##### EXTRACTED INFORMATION
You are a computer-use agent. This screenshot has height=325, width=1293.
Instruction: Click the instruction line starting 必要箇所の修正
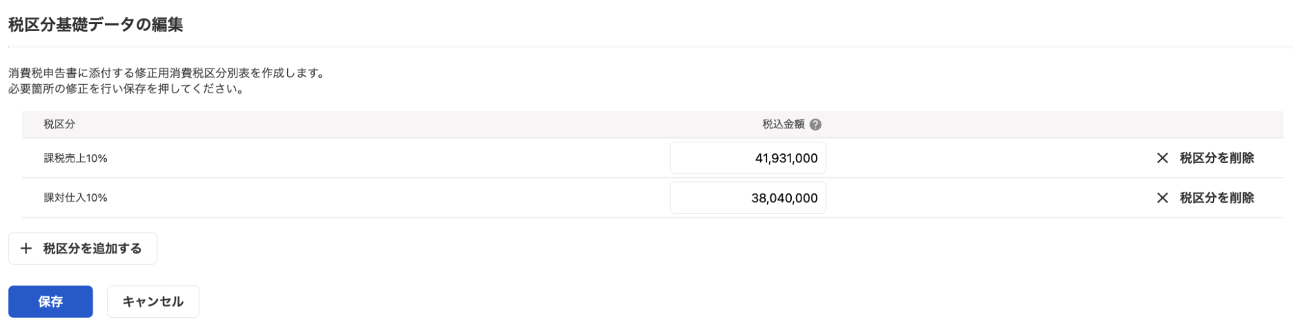pyautogui.click(x=127, y=89)
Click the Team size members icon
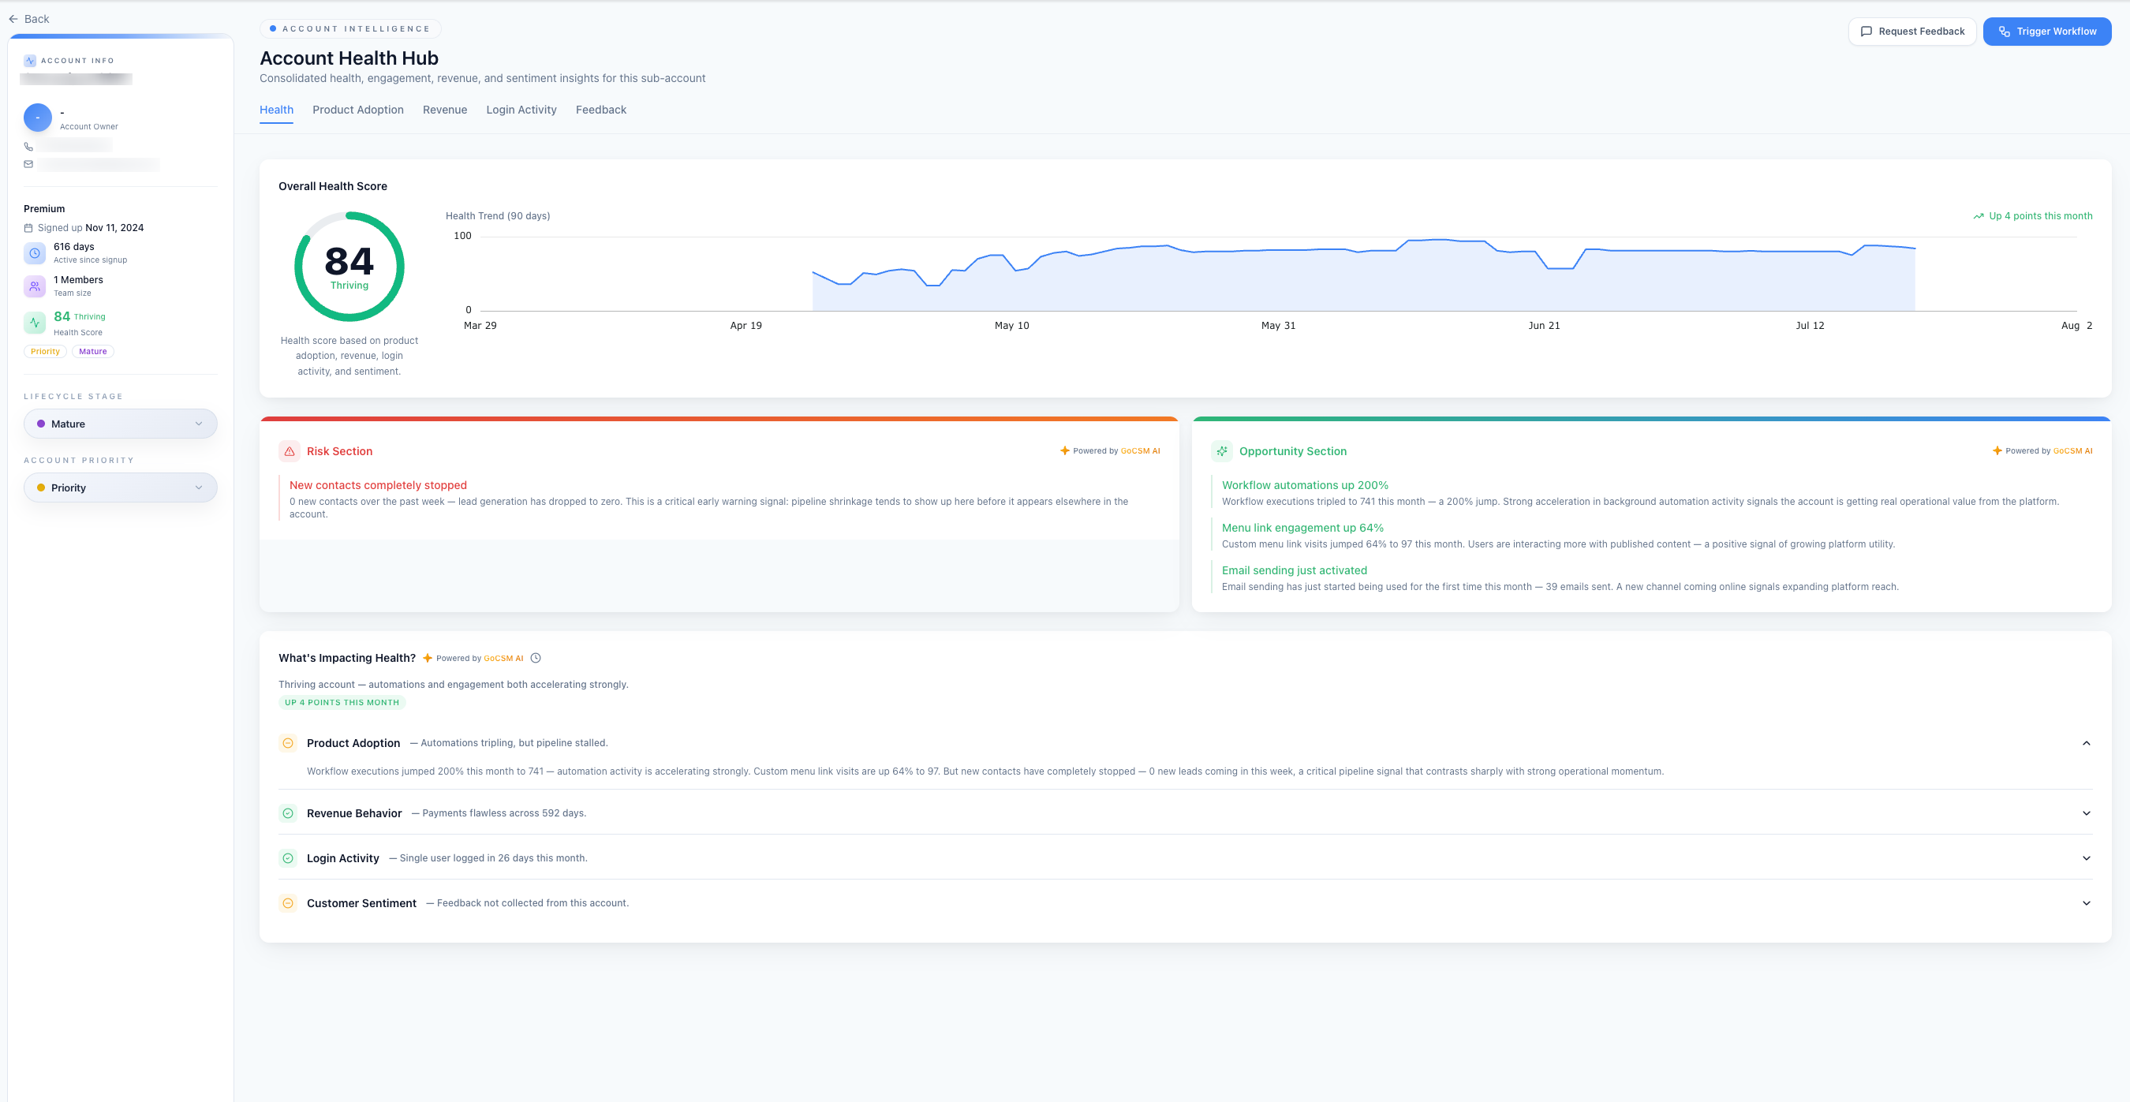Viewport: 2130px width, 1102px height. tap(35, 286)
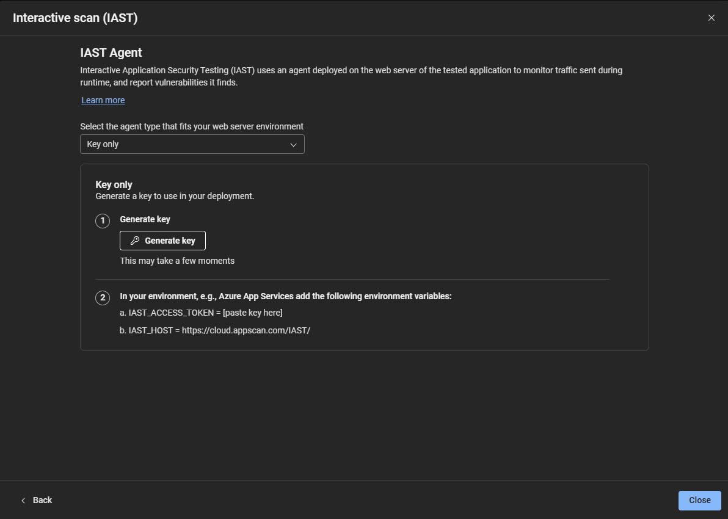Click the key icon in Generate key button
This screenshot has height=519, width=728.
pyautogui.click(x=135, y=241)
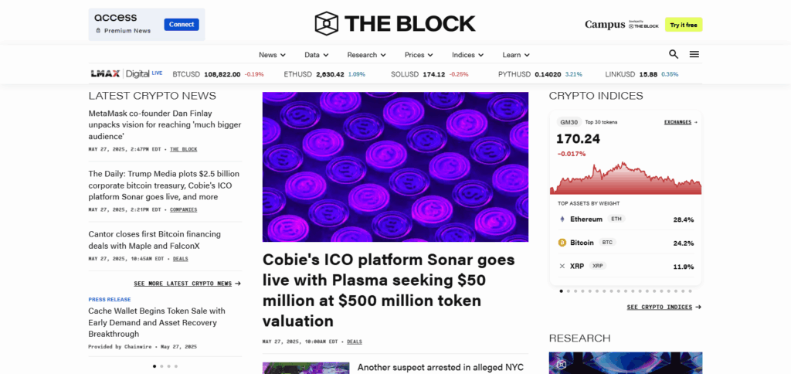Image resolution: width=791 pixels, height=374 pixels.
Task: Click the XRP token icon
Action: 562,266
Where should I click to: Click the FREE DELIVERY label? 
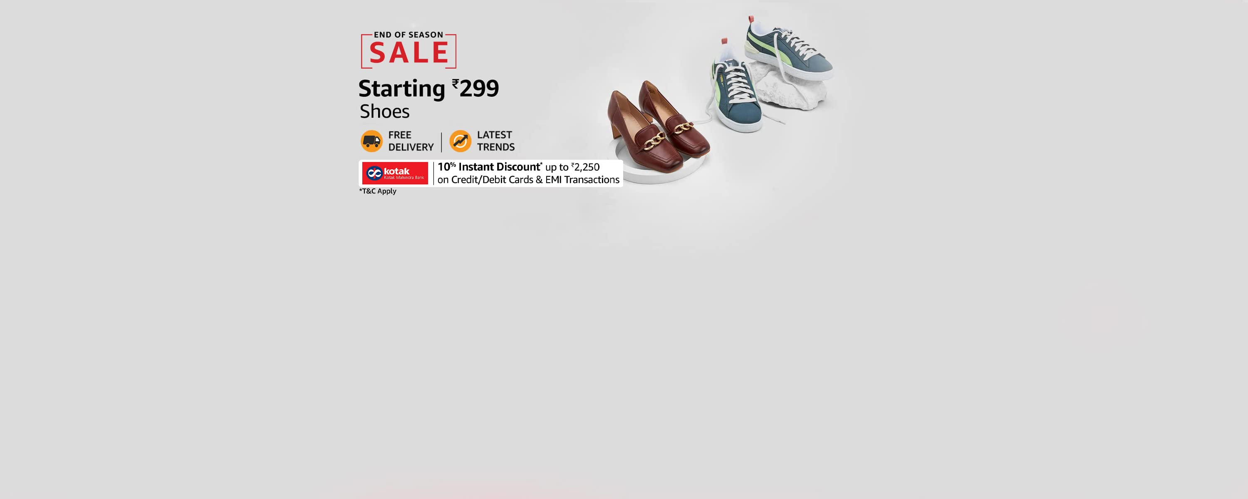(411, 141)
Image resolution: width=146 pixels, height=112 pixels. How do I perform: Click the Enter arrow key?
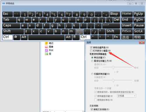pos(111,26)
##########
| YOUR INSTRUCTIONS |
Copy all of the data above word for word, omitting the pictures.

| THE COMPLETED TASK |
You are a computer-use agent. This screenshot has height=325, width=1293.
Instruction: Click the instruction line starting 必要箇所の修正
pyautogui.click(x=127, y=89)
Click the Team size members icon
Viewport: 2130px width, 1102px height. tap(35, 286)
Click the key icon in Generate key button
This screenshot has height=519, width=728.
pyautogui.click(x=135, y=241)
Image resolution: width=791 pixels, height=374 pixels.
Task: Click the XRP token icon
Action: 562,266
Where should I click to: Click the FREE DELIVERY label? 
(411, 141)
Image resolution: width=146 pixels, height=112 pixels. How do I perform: Click the Enter arrow key?
pos(111,26)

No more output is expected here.